> [What is asked] Copy the records below word for word, beginning at the line that contains "Where should I click to: Click the Essentials" and stopping after the line that contains "(x=886, y=668)".

> [Stored rows]
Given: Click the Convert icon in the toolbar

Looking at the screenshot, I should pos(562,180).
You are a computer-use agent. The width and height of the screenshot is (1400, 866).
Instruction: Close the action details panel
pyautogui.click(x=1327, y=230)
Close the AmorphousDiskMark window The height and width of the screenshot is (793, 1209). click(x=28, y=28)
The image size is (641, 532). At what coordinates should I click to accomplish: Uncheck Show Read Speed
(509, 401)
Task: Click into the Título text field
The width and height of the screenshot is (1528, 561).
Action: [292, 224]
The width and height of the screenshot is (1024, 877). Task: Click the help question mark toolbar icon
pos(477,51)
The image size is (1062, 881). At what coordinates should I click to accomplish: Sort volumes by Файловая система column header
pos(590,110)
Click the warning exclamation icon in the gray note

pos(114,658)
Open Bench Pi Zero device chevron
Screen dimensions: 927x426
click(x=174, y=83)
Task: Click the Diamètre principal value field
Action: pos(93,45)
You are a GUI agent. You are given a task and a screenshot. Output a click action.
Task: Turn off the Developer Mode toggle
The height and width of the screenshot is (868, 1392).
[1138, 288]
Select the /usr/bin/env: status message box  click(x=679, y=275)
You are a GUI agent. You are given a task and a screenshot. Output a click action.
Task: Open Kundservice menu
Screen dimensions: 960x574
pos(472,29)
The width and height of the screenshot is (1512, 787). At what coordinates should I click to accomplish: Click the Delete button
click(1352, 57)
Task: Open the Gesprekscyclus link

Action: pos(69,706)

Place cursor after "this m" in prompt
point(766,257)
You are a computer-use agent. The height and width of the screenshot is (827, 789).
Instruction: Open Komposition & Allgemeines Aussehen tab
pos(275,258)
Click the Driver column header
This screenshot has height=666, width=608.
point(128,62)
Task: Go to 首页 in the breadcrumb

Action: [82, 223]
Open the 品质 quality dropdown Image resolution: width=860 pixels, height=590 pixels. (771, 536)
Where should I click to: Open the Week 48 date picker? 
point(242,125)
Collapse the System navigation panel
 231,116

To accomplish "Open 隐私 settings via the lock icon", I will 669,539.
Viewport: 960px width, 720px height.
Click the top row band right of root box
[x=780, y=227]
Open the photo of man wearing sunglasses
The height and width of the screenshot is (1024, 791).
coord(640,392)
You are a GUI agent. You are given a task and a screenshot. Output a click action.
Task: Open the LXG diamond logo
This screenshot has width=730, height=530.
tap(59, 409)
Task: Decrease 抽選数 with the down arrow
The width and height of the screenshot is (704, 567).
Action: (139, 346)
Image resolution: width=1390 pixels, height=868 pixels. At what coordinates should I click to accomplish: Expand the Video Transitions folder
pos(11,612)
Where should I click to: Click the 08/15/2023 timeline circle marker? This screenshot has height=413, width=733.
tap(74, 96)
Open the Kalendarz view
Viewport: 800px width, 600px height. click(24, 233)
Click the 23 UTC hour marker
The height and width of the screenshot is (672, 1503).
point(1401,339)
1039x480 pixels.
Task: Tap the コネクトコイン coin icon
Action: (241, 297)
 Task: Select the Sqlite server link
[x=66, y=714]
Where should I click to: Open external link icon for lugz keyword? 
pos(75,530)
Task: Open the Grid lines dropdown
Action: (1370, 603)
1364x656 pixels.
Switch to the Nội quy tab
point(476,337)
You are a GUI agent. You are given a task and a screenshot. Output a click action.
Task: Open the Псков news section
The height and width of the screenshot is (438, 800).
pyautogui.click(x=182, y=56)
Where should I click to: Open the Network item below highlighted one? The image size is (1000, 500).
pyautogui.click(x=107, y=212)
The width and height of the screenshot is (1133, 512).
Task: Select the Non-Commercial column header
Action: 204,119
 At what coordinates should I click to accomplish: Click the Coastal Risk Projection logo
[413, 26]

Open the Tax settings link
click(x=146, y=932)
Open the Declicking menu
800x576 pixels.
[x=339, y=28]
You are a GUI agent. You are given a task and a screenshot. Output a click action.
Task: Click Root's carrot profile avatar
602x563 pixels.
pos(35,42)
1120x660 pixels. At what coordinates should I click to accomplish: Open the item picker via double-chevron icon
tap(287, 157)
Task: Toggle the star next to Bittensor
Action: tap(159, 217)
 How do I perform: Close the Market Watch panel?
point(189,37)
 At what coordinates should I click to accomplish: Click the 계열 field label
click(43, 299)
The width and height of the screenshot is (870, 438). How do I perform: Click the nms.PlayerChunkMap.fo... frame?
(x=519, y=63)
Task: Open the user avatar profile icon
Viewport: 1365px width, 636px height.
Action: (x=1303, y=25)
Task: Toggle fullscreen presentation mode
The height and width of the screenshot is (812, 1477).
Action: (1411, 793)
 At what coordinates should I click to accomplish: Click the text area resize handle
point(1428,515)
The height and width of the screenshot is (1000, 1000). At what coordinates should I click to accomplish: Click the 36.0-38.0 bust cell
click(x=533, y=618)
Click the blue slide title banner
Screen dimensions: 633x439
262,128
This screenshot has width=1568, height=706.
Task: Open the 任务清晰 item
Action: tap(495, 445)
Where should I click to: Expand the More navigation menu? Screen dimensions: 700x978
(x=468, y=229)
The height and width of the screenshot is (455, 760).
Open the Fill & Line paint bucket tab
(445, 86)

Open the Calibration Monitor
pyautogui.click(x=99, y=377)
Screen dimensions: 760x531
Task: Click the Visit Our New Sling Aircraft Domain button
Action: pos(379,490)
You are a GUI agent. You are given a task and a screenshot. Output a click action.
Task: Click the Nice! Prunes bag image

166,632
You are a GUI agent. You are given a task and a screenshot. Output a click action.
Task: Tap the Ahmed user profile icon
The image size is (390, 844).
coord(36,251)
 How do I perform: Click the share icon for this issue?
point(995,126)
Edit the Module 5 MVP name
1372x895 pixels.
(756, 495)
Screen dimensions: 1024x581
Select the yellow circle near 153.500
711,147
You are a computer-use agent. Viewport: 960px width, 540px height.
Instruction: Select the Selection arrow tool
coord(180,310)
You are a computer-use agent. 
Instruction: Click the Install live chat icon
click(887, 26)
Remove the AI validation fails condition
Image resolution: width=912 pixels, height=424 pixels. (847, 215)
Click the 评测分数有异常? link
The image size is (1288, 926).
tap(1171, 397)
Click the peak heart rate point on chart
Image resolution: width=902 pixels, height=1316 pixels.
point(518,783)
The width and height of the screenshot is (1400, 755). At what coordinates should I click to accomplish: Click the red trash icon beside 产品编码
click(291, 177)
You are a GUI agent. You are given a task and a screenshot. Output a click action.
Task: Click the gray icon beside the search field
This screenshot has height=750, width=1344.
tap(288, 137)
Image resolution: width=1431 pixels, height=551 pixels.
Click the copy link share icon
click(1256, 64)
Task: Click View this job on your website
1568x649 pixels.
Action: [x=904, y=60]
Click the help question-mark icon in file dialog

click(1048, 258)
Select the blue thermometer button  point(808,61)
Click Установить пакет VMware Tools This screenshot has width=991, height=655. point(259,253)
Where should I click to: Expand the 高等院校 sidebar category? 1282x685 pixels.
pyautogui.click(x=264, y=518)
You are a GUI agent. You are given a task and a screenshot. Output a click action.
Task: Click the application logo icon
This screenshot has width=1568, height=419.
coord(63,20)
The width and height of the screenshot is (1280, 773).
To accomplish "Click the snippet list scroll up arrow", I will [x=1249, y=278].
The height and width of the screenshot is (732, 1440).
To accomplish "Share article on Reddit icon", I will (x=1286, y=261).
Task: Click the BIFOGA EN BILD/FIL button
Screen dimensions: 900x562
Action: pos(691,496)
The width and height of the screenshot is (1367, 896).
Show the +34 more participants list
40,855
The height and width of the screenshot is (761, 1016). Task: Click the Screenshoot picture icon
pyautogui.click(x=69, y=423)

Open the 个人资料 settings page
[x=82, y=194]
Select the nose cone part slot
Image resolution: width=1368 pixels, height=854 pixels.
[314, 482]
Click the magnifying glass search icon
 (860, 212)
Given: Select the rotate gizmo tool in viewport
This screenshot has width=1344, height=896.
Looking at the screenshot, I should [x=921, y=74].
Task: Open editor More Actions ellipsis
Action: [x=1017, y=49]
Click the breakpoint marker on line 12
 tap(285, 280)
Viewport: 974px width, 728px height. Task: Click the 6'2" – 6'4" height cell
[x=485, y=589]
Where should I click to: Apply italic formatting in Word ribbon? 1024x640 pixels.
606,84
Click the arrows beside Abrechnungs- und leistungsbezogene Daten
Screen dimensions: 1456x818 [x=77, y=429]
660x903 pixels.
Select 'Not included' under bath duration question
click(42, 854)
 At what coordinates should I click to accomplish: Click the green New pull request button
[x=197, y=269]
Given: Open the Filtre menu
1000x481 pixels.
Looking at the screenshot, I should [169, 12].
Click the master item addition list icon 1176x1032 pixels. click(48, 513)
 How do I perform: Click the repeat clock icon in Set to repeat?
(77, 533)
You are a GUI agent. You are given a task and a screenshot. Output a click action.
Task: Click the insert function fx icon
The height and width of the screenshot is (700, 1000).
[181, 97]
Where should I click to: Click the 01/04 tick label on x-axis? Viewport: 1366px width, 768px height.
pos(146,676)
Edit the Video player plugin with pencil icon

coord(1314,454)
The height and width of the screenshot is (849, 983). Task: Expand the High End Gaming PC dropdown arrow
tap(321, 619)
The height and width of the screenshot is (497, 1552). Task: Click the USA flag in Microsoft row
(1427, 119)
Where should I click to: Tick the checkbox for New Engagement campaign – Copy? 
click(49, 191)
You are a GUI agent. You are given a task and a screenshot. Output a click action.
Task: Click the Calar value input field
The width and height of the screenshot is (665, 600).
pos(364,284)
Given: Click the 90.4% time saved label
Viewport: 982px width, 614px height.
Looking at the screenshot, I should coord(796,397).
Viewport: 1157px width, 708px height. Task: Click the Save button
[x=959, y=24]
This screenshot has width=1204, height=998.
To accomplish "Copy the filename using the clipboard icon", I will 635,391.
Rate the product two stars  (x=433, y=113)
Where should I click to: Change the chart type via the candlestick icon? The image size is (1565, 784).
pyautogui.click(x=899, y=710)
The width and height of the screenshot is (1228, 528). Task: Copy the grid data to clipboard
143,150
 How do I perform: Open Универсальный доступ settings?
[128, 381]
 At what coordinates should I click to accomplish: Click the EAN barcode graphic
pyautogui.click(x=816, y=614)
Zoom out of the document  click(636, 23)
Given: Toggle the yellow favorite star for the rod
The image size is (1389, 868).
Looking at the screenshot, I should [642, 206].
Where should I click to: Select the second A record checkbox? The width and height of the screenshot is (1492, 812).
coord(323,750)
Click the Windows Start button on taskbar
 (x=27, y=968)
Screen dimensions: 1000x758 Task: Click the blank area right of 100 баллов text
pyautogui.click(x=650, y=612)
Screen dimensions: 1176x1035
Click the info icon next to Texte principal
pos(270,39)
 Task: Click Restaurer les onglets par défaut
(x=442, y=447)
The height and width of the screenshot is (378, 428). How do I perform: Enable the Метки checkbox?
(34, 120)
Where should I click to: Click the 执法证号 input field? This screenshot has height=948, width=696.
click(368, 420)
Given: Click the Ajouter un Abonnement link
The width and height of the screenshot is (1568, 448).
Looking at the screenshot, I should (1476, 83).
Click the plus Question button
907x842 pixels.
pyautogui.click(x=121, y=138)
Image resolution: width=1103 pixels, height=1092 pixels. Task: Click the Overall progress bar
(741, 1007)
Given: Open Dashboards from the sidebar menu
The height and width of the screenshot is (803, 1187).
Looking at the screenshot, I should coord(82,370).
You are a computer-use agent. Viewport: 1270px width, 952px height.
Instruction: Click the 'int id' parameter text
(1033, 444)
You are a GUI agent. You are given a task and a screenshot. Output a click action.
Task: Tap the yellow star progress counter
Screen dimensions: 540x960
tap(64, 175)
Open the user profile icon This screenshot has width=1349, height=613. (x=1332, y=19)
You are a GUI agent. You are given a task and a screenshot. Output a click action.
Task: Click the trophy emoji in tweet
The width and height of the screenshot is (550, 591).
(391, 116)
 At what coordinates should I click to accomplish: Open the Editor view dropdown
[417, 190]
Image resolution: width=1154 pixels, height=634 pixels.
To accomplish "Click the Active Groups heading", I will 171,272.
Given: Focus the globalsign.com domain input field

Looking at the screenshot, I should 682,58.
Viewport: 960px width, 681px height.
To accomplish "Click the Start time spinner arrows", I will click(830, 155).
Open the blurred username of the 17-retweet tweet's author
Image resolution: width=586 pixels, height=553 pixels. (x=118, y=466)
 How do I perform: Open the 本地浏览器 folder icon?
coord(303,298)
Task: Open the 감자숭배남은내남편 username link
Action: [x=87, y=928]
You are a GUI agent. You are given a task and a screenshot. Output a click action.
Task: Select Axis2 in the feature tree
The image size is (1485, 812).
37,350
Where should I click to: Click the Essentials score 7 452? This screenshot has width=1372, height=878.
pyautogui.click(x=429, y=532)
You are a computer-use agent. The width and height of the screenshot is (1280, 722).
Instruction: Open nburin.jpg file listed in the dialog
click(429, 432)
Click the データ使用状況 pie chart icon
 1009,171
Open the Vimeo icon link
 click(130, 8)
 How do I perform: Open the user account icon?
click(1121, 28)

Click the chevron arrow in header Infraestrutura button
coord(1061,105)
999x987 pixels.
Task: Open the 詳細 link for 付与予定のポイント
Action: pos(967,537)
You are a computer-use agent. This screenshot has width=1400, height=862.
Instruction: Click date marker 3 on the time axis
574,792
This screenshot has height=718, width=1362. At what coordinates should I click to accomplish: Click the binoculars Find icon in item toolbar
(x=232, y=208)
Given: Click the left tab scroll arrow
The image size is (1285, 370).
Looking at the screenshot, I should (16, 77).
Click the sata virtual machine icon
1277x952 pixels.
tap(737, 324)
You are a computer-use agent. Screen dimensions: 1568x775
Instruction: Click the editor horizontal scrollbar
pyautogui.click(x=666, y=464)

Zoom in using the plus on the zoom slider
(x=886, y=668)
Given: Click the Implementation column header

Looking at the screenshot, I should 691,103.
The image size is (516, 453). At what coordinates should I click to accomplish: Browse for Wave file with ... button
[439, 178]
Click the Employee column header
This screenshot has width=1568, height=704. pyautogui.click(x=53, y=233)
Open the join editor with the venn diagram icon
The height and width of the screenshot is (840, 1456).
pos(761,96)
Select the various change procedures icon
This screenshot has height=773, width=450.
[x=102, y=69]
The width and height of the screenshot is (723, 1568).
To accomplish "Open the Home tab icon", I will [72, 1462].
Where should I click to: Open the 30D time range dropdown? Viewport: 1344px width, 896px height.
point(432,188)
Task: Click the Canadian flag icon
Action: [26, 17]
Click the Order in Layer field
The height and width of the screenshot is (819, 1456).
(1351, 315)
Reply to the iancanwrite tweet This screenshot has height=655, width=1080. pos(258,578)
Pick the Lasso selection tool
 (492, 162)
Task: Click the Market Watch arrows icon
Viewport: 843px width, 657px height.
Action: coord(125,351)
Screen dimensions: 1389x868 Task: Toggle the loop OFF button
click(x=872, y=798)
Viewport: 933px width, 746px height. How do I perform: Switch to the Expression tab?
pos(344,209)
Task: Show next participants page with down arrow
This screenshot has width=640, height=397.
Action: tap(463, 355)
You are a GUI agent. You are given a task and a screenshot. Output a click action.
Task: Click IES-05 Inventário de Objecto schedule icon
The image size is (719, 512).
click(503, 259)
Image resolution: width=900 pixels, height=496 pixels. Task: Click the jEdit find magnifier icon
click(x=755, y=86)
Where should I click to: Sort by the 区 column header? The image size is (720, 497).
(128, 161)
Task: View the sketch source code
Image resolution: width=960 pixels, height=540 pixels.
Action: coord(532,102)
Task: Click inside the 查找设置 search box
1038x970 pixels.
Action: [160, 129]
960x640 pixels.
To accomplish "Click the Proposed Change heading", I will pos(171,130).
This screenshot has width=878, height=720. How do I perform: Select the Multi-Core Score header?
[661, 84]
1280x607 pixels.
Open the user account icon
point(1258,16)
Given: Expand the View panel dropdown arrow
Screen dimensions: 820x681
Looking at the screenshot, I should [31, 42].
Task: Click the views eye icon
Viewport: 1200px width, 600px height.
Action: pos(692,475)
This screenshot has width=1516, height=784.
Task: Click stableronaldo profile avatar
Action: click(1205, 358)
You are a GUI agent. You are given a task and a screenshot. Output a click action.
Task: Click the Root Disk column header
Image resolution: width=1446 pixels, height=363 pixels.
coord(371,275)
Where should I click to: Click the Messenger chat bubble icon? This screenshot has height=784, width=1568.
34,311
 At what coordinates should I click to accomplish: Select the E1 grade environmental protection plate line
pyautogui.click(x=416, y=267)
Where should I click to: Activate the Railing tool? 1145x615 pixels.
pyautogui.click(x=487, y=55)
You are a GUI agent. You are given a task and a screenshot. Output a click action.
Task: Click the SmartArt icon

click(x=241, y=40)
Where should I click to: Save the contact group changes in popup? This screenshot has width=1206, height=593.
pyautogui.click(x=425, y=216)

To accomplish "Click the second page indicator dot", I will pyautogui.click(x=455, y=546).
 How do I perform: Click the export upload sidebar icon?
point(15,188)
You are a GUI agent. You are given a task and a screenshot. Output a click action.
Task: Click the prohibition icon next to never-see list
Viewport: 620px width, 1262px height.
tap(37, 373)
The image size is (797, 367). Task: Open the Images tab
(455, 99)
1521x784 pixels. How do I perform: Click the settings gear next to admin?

> [Finished answer]
Where should I click to: Click the Essentials score 7 452? This screenshot has width=1372, height=878.
pyautogui.click(x=429, y=532)
You are a computer-use agent. The width and height of the screenshot is (1280, 722).
Instruction: Open nburin.jpg file listed in the dialog
click(429, 432)
Click the データ使用状況 pie chart icon
 1009,171
Open the Vimeo icon link
 click(130, 8)
 How do I perform: Open the user account icon?
click(1121, 28)

Click the chevron arrow in header Infraestrutura button
coord(1061,105)
999x987 pixels.
Task: Open the 詳細 link for 付与予定のポイント
Action: pos(967,537)
You are a computer-use agent. This screenshot has width=1400, height=862.
Instruction: Click date marker 3 on the time axis
574,792
This screenshot has height=718, width=1362. At what coordinates should I click to accomplish: Click the binoculars Find icon in item toolbar
(x=232, y=208)
Given: Click the left tab scroll arrow
The image size is (1285, 370).
Looking at the screenshot, I should (16, 77).
Click the sata virtual machine icon
1277x952 pixels.
tap(737, 324)
You are a computer-use agent. Screen dimensions: 1568x775
Instruction: Click the editor horizontal scrollbar
pyautogui.click(x=666, y=464)

Zoom in using the plus on the zoom slider
(x=886, y=668)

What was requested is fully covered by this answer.